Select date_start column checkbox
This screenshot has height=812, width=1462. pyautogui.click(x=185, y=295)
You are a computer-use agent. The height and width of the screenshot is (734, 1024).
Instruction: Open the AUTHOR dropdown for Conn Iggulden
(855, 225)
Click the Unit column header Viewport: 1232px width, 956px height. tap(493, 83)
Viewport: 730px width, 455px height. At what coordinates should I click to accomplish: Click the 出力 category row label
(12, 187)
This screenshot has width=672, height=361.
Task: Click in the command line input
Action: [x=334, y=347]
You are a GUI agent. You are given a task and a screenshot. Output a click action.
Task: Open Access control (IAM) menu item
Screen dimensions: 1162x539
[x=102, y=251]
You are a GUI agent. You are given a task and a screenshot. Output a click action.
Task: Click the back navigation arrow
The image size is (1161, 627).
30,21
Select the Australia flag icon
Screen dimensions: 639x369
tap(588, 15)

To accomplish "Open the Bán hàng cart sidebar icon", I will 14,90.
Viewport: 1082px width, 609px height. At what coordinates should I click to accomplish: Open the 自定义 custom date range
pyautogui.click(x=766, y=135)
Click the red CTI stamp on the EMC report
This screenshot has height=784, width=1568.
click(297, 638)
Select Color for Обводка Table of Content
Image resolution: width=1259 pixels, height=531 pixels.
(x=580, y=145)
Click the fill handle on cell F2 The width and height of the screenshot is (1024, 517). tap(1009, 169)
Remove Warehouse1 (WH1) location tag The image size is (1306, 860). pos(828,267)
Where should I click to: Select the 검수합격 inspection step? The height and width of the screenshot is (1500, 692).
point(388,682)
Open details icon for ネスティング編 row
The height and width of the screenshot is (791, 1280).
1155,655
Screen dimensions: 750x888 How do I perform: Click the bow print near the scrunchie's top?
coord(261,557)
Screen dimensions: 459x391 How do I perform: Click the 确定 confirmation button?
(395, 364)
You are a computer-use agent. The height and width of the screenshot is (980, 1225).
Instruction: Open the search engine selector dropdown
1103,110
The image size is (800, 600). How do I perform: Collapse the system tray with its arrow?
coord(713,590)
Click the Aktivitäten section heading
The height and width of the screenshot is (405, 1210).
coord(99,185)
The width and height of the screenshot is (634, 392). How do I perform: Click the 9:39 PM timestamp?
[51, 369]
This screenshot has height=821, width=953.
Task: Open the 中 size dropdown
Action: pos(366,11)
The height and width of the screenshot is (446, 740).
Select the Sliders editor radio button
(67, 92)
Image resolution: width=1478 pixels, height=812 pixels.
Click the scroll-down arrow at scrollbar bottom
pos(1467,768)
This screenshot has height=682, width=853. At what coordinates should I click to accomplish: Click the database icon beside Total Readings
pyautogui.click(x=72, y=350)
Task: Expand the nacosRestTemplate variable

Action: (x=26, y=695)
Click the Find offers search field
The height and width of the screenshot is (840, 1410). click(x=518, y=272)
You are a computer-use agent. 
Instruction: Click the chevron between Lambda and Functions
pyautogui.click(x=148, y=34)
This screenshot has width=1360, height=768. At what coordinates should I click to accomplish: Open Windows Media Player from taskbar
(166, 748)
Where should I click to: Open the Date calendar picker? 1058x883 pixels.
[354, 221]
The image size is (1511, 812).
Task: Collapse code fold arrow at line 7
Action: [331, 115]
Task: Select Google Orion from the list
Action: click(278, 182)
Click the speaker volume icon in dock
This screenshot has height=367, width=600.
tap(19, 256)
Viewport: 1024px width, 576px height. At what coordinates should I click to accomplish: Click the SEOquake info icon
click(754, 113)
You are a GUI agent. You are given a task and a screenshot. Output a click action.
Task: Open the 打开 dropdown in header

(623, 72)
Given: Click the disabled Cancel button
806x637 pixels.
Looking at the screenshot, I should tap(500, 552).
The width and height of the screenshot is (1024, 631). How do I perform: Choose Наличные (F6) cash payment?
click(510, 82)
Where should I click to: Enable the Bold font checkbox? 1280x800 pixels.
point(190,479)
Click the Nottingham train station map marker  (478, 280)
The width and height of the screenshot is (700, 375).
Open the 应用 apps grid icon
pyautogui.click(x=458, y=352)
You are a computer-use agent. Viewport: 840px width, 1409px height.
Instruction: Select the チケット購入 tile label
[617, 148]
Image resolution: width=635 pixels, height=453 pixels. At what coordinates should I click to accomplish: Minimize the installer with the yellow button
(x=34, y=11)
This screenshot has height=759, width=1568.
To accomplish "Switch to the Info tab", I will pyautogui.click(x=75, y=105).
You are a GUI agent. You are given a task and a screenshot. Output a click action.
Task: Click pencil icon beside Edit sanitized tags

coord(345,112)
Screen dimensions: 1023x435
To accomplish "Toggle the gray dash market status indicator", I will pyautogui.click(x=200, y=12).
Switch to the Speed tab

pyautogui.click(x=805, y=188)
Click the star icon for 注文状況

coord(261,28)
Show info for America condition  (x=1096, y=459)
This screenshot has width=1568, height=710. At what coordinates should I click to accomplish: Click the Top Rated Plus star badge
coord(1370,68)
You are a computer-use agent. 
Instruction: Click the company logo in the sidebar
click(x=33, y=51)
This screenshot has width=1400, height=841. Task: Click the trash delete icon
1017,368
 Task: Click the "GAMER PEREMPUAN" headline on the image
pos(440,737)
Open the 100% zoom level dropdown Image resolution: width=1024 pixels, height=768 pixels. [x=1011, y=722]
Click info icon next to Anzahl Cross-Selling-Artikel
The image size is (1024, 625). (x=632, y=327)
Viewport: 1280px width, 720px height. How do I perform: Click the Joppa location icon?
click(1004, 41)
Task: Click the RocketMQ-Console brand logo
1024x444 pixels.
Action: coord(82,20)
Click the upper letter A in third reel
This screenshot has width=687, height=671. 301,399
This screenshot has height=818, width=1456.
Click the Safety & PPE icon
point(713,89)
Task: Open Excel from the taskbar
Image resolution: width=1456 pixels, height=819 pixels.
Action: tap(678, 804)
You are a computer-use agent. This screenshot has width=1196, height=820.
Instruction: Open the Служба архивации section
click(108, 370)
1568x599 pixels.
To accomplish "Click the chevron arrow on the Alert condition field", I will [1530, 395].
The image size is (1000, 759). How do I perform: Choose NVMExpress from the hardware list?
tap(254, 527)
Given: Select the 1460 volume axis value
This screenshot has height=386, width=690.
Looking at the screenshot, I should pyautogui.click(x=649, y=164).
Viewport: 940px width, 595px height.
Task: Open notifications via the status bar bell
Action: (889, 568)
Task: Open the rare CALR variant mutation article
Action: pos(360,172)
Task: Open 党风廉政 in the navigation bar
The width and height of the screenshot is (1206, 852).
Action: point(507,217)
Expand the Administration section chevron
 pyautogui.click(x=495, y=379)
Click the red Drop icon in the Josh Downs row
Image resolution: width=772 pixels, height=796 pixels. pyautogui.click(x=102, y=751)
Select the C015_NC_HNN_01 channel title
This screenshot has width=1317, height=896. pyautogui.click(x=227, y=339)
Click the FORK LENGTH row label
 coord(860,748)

━━━━━━

> [Exercise requirements]
Each entry above should be retyped exactly, with nothing missed.

> [Result of the task]
Select date_start column checkbox
This screenshot has height=812, width=1462. pyautogui.click(x=185, y=295)
You are a computer-use agent. The height and width of the screenshot is (734, 1024).
Instruction: Open the AUTHOR dropdown for Conn Iggulden
(855, 225)
Click the Unit column header Viewport: 1232px width, 956px height. tap(493, 83)
Viewport: 730px width, 455px height. At what coordinates should I click to accomplish: Click the 出力 category row label
(12, 187)
This screenshot has width=672, height=361.
Task: Click in the command line input
Action: [x=334, y=347]
You are a GUI agent. You are given a task and a screenshot. Output a click action.
Task: Open Access control (IAM) menu item
Screen dimensions: 1162x539
[x=102, y=251]
You are a GUI agent. You are given a task and a screenshot. Output a click action.
Task: Click the back navigation arrow
The image size is (1161, 627).
30,21
Select the Australia flag icon
Screen dimensions: 639x369
tap(588, 15)

To accomplish "Open the Bán hàng cart sidebar icon", I will 14,90.
Viewport: 1082px width, 609px height. At what coordinates should I click to accomplish: Open the 自定义 custom date range
pyautogui.click(x=766, y=135)
Click the red CTI stamp on the EMC report
This screenshot has height=784, width=1568.
click(297, 638)
Select Color for Обводка Table of Content
Image resolution: width=1259 pixels, height=531 pixels.
(x=580, y=145)
Click the fill handle on cell F2 The width and height of the screenshot is (1024, 517). tap(1009, 169)
Remove Warehouse1 (WH1) location tag The image size is (1306, 860). pos(828,267)
Where should I click to: Select the 검수합격 inspection step? The height and width of the screenshot is (1500, 692).
point(388,682)
Open details icon for ネスティング編 row
The height and width of the screenshot is (791, 1280).
1155,655
Screen dimensions: 750x888 How do I perform: Click the bow print near the scrunchie's top?
coord(261,557)
Screen dimensions: 459x391 How do I perform: Click the 确定 confirmation button?
(395, 364)
You are a computer-use agent. The height and width of the screenshot is (980, 1225).
Instruction: Open the search engine selector dropdown
1103,110
The image size is (800, 600). How do I perform: Collapse the system tray with its arrow?
coord(713,590)
Click the Aktivitäten section heading
The height and width of the screenshot is (405, 1210).
coord(99,185)
The width and height of the screenshot is (634, 392). How do I perform: Click the 9:39 PM timestamp?
[51, 369]
This screenshot has height=821, width=953.
Task: Open the 中 size dropdown
Action: pos(366,11)
The height and width of the screenshot is (446, 740).
Select the Sliders editor radio button
(67, 92)
Image resolution: width=1478 pixels, height=812 pixels.
Click the scroll-down arrow at scrollbar bottom
pos(1467,768)
This screenshot has height=682, width=853. At what coordinates should I click to accomplish: Click the database icon beside Total Readings
pyautogui.click(x=72, y=350)
Task: Expand the nacosRestTemplate variable

Action: (x=26, y=695)
Click the Find offers search field
The height and width of the screenshot is (840, 1410). click(x=518, y=272)
You are a computer-use agent. 
Instruction: Click the chevron between Lambda and Functions
pyautogui.click(x=148, y=34)
This screenshot has width=1360, height=768. At what coordinates should I click to accomplish: Open Windows Media Player from taskbar
(166, 748)
Where should I click to: Open the Date calendar picker? 1058x883 pixels.
[354, 221]
The image size is (1511, 812).
Task: Collapse code fold arrow at line 7
Action: [331, 115]
Task: Select Google Orion from the list
Action: click(278, 182)
Click the speaker volume icon in dock
This screenshot has height=367, width=600.
tap(19, 256)
Viewport: 1024px width, 576px height. At what coordinates should I click to accomplish: Click the SEOquake info icon
click(754, 113)
You are a GUI agent. You are given a task and a screenshot. Output a click action.
Task: Open the 打开 dropdown in header

(623, 72)
Given: Click the disabled Cancel button
806x637 pixels.
Looking at the screenshot, I should tap(500, 552).
The width and height of the screenshot is (1024, 631). How do I perform: Choose Наличные (F6) cash payment?
click(510, 82)
Where should I click to: Enable the Bold font checkbox? 1280x800 pixels.
point(190,479)
Click the Nottingham train station map marker  (478, 280)
The width and height of the screenshot is (700, 375).
Open the 应用 apps grid icon
pyautogui.click(x=458, y=352)
You are a computer-use agent. Viewport: 840px width, 1409px height.
Instruction: Select the チケット購入 tile label
[617, 148]
Image resolution: width=635 pixels, height=453 pixels. At what coordinates should I click to accomplish: Minimize the installer with the yellow button
(x=34, y=11)
This screenshot has height=759, width=1568.
To accomplish "Switch to the Info tab", I will pyautogui.click(x=75, y=105).
You are a GUI agent. You are given a task and a screenshot. Output a click action.
Task: Click pencil icon beside Edit sanitized tags

coord(345,112)
Screen dimensions: 1023x435
To accomplish "Toggle the gray dash market status indicator", I will pyautogui.click(x=200, y=12).
Switch to the Speed tab

pyautogui.click(x=805, y=188)
Click the star icon for 注文状況

coord(261,28)
Show info for America condition  (x=1096, y=459)
This screenshot has width=1568, height=710. At what coordinates should I click to accomplish: Click the Top Rated Plus star badge
coord(1370,68)
You are a computer-use agent. 
Instruction: Click the company logo in the sidebar
click(x=33, y=51)
This screenshot has width=1400, height=841. Task: Click the trash delete icon
1017,368
 Task: Click the "GAMER PEREMPUAN" headline on the image
pos(440,737)
Open the 100% zoom level dropdown Image resolution: width=1024 pixels, height=768 pixels. [x=1011, y=722]
Click info icon next to Anzahl Cross-Selling-Artikel
The image size is (1024, 625). (x=632, y=327)
Viewport: 1280px width, 720px height. How do I perform: Click the Joppa location icon?
click(1004, 41)
Task: Click the RocketMQ-Console brand logo
1024x444 pixels.
Action: coord(82,20)
Click the upper letter A in third reel
This screenshot has width=687, height=671. 301,399
This screenshot has height=818, width=1456.
Click the Safety & PPE icon
point(713,89)
Task: Open Excel from the taskbar
Image resolution: width=1456 pixels, height=819 pixels.
Action: tap(678, 804)
You are a computer-use agent. This screenshot has width=1196, height=820.
Instruction: Open the Служба архивации section
click(108, 370)
1568x599 pixels.
To accomplish "Click the chevron arrow on the Alert condition field", I will [1530, 395].
The image size is (1000, 759). How do I perform: Choose NVMExpress from the hardware list?
tap(254, 527)
Given: Select the 1460 volume axis value
This screenshot has height=386, width=690.
Looking at the screenshot, I should pyautogui.click(x=649, y=164).
Viewport: 940px width, 595px height.
Task: Open notifications via the status bar bell
Action: (889, 568)
Task: Open the rare CALR variant mutation article
Action: pos(360,172)
Task: Open 党风廉政 in the navigation bar
The width and height of the screenshot is (1206, 852).
Action: point(507,217)
Expand the Administration section chevron
 pyautogui.click(x=495, y=379)
Click the red Drop icon in the Josh Downs row
Image resolution: width=772 pixels, height=796 pixels. pyautogui.click(x=102, y=751)
Select the C015_NC_HNN_01 channel title
This screenshot has width=1317, height=896. pyautogui.click(x=227, y=339)
Click the FORK LENGTH row label
 coord(860,748)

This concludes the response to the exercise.